# Replicating Thas et al. 2012
To get some feeling with the PIM model, we will here try to replicate the results obtained in Thas et al. (2012). In this paper, the researchers simulated data under the normal linear model for varying parameters. They then estimated beta coefficients using the PIM model and calculated (among other things) the average of the beta-estimates according to the semi-parametric PIM theory and its sample variance. We will restrict us for now to the setting in which the assumption of homoscedastic variance is met.

### Global parameters

In [6]:
# Library
library(pim)
library(dplyr)


Attaching package: ‘dplyr’

The following objects are masked from ‘package:stats’:

    filter, lag

The following objects are masked from ‘package:base’:

    intersect, setdiff, setequal, union



In [3]:
# Seed
set.seed(1990)

# Simulate over 1000 simulations in which we vary alpha, u, sigma and n:
nsim <- 1000
alpha <- c(1,10)
sigma <- c(1,5)
u <- c(1,10)
n <- c(25,50,200)

# All combinations of the parameters 
combinations <- expand.grid('alpha' = alpha,'sigma' = sigma,'u' = u, 'n' = n)

# Empty vector
BetaValues <- array(NA, dim = c(nsim, dim(combinations)[1]))

### Loop over all combinations

In [None]:
# loop over the combinations
for(c in 1:dim(combinations)[1]){
  # Set the parameters for this setting
  nSim <- combinations[c,'n']
  uSim <- combinations[c,'u']
  alphaSim <- combinations[c,'alpha']
  sigmaSim <- combinations[c,'sigma']

  # Generate predictor
  X <- runif(n = nSim, min = 0.1, max = uSim)

  # Fit the model nsim times
  for(i in 1:nsim){
    # Generate data
    Y <- alphaSim*X + rnorm(n = nSim, mean = 0, sd = sigmaSim)
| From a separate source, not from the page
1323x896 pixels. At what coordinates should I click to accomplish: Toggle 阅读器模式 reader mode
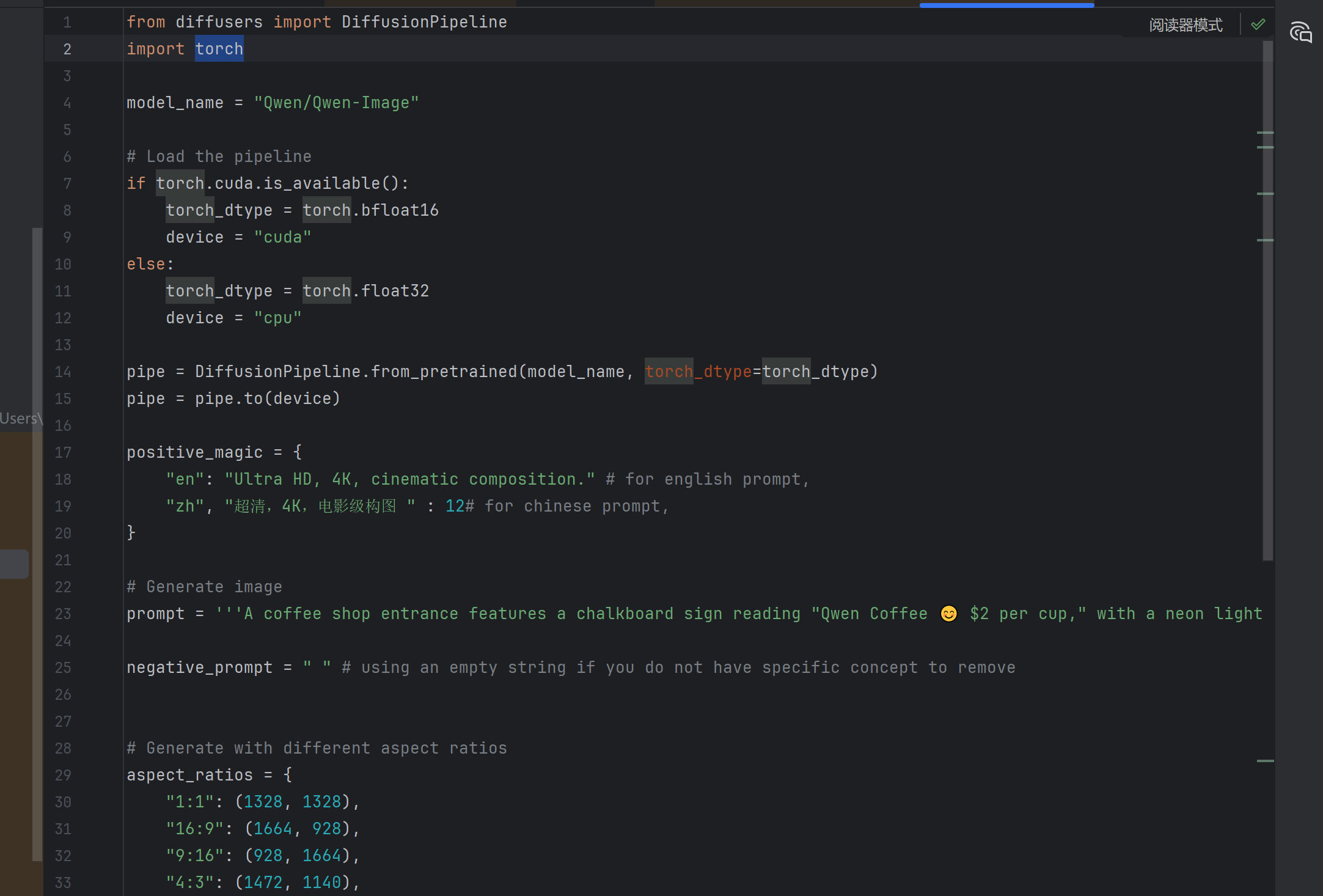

    # PIM package beta parameter: note that we skip this iteration if estimation fails
    value <- try(pim(formula = Y ~ X, link = 'probit', model = 'difference')@coef, silent = TRUE)
    if(class(value) == 'try-error'){
      print(paste0('Error in sim ',i, ' c = ', c, '. Message = ', attr(value,"condition")))
      next
    }else{
      BetaValues[i,c] <- value
    }
  }
}

Now showing the results for 1000 simulations:

In [8]:
# Average beta hat and variance
combinations <- combinations %>% mutate(beta = round(alpha/(sqrt(2) * sigma), digits = 3))
ReplResults <- data.frame(combinations, AvBetaHat = round(colMeans(BetaValues), digits = 5),
              VarBetaHat = round(apply(BetaValues, 2, var), digits = 5))
ReplResults

alpha,sigma,u,n,beta,AvBetaHat,VarBetaHat
1,1,1,25,0.707,0.78883,0.50118
10,1,1,25,7.071,7.41565,1.8844
1,5,1,25,0.141,0.16077,0.35292
10,5,1,25,1.414,1.5446,0.6004
1,1,10,25,0.707,0.7432,0.01653
10,1,10,25,7.071,1.01708,0.0
1,5,10,25,0.141,0.14716,0.00313
10,5,10,25,1.414,,
1,1,1,50,0.707,0.72004,0.22838
10,1,1,50,7.071,7.26259,0.96681


> Why is the combination alpha = 10 and u = 10 not good?

Note: most of the times, the system of nonlinear equations returns the warning that no good solution has been found!